══ DOCUMENT EXTRACT

If anyone went to BA mississauga over the past 4-5 weeks they might have noticed this set on the front counter at the checkout. I'm at BA almost weekly, and each time I told myself: "it will be mine....IT WILL BE MINE!!"

It was originally marked down to $278.....then $178......then I asked my buddy Mark (store manager) about it and he gave me a price of $150. Then I used my Big Al's VIP points and brought the cost down to $90

*$90 for this set of 3.....BOOM!*

I did a happy dance all the way home haha

z


----------



## Mikeylikes (Nov 22, 2013)

You've just tagged yourself as the resident coral librarian/information center !


----------



## Crayon (Apr 13, 2014)

Mikeylikes said:


> You've just tagged yourself as the resident coral librarian/information center !


Somebody pleeasse change Patwa's status from devoted member to resident librarian.


----------



## Patwa (Jan 30, 2014)

lol....i'll help where and when I can 

z


----------



## Flameangel (Sep 25, 2013)

Crayon said:


> Somebody pleeasse change Patwa's status from devoted member to resident librarian.


....now that's more like it,lol.Sooner or later Patwa will be the designated coral authority in this forum.


----------



## ameekplec. (May 1, 2008)

Nice, wow, great find. Definitely the good book of reef keepers. And I'm jealous that you got it for such a steal. . . you can probably spend days just going through the whole thing. 

Dunno about the other people, but I'm certainly jelly


----------



## Patwa (Jan 30, 2014)

you can always borrow it...i got no probs with that! 



noy said:


> wow, if you ever see that give me s shout!


it's b. europea it seems....and endemic to the Mediterranean sea only


----------



## Mikeylikes (Nov 22, 2013)

see .. now we're gonna have to apply for a Patwa library card to take 'em out on loan 

Where do I sign up LOL


----------

════
══ INFORMATION PROVIDED

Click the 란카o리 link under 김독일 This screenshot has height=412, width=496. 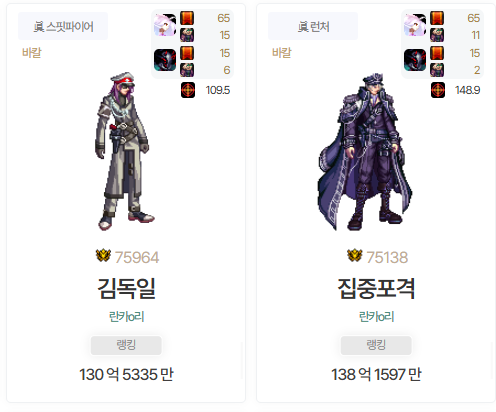click(126, 316)
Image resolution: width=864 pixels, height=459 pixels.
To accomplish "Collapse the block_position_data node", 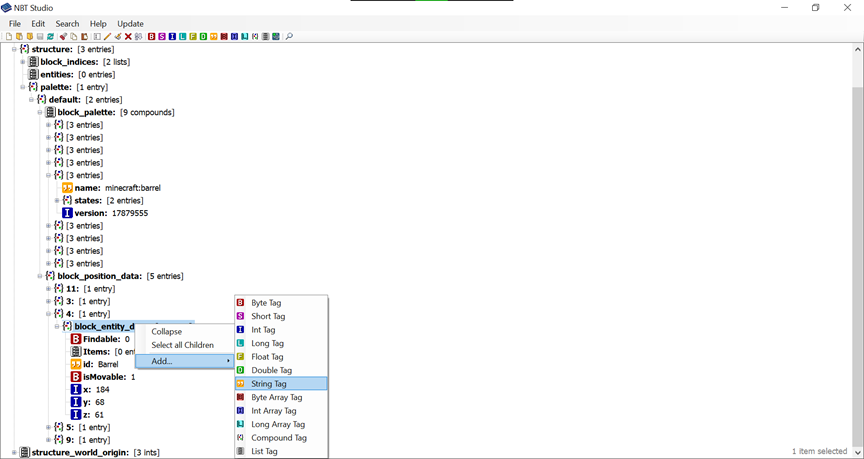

════

▶ [WHAT THE EXERCISE ASKS]:
Answer these questions about the forum thread:
1. What price was the set first marked down to?
2. What status did Crayon ask to have Patwa's changed to?
3. To which sea is b. europea said to be endemic?

▶ [SOLUTION TO THIS PROBLEM]:
1. $278
2. Resident librarian
3. The Mediterranean Sea